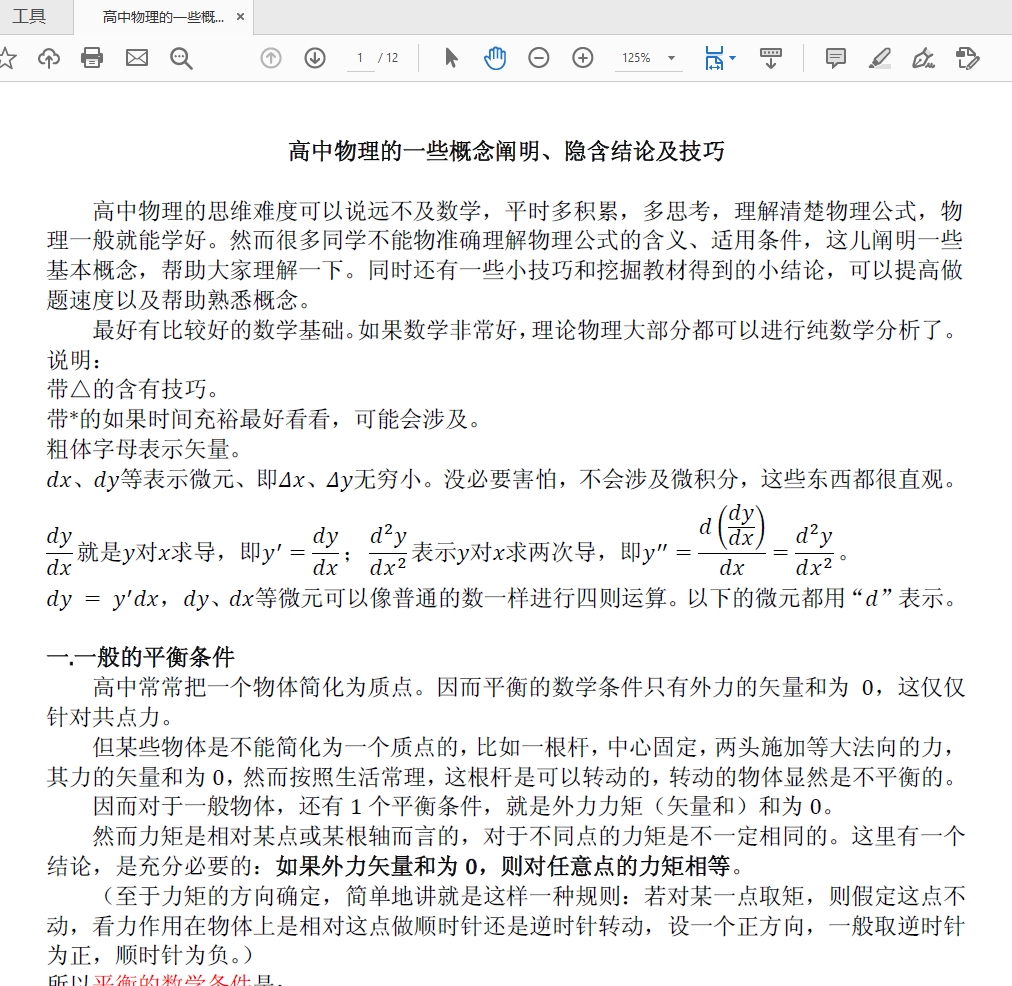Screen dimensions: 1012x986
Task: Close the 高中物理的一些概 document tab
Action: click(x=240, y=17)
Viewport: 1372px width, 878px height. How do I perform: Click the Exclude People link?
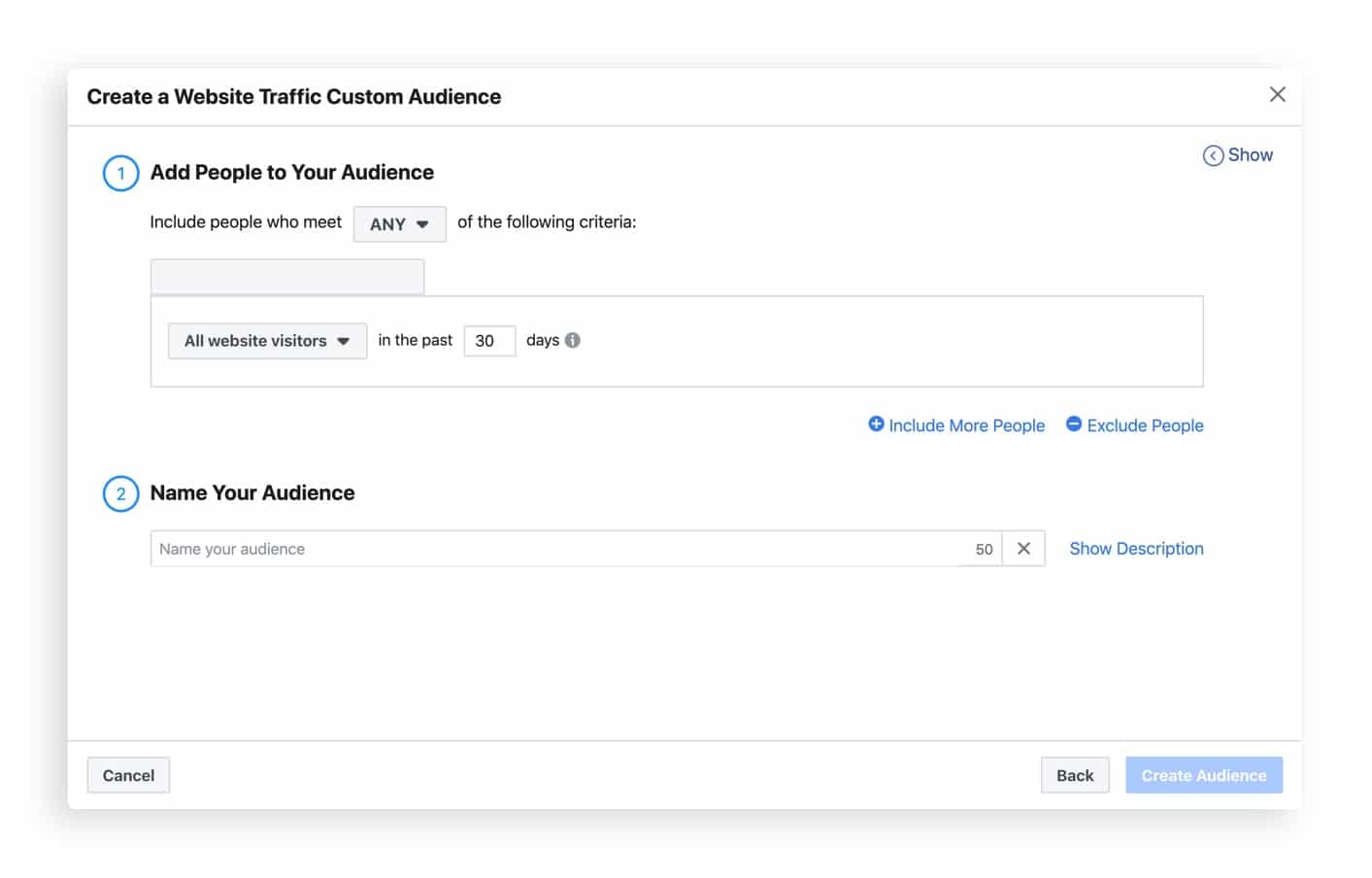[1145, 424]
○ ○ ○ ○ ○
*Task to carry out*. Can you format all of these lines as a Markdown table with a "No." column for the row number and a "Line" column for the text, skipping any blank lines and leaving the pictures out?

*Completed task*.
| No. | Line |
|---|---|
| 1 | Screen dimensions: 1012x986 |
| 2 | Task: Close the 高中物理的一些概 document tab |
| 3 | Action: click(x=240, y=17) |
| 4 | Viewport: 1372px width, 878px height. How do I perform: Click the Exclude People link? |
| 5 | [1145, 424] |